问题
I have a single container Airflow setup running on Marathon, using the LocalExecutor. I have a health check running that pings the /health
endpoint on the Airflow webserver. It currently has 5 cpus allocated to it and the webserver is running 4 Gunicorn. Last night I had about 25 tasks running concurrently. This caused the health check to fail w/o a helpful error message. The container just received a SIGTERM. I was wondering if anyone could suggest a likely culprit for what caused the health check to fail? Was it CPU contention? Did I not create enough gunicorn workers so that they could respond to the health check request?

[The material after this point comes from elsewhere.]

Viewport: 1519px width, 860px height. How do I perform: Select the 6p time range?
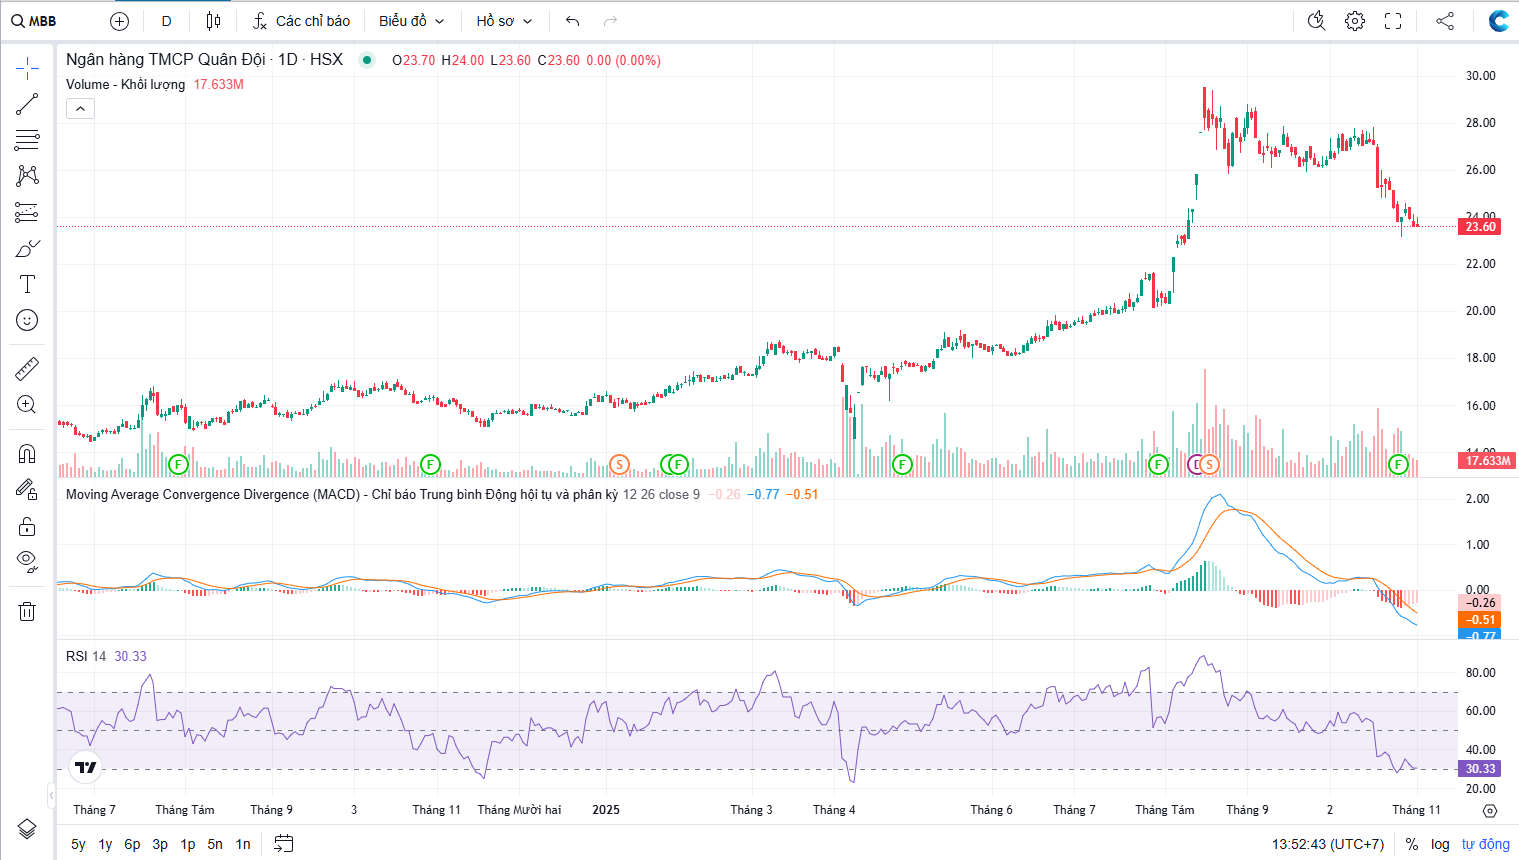click(132, 844)
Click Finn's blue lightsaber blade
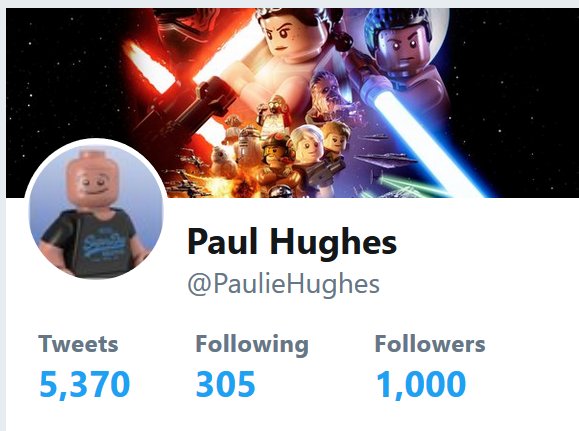The image size is (579, 431). click(419, 138)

I have a few ideas, but I'm not certain as to the cause.
Here's the health check configuration in Marathon:
[
{
"gracePeriodSeconds": 300,
"intervalSeconds": 60,
"timeoutSeconds": 20,
"maxConsecutiveFailures": 3,
"portIndex": 0,
"path": "/admin/",
"protocol": "HTTP",
"ignoreHttp1xx": false
}
]
回答1:
Yep I have seen similar issues before, would it be possible to migrate away from LocalExecutor and single node Airflow services.
If not, it's a case of vertically scaling your instance, to be able to handle the web request during times of heavy compute requirement from Tasks // Scheduler.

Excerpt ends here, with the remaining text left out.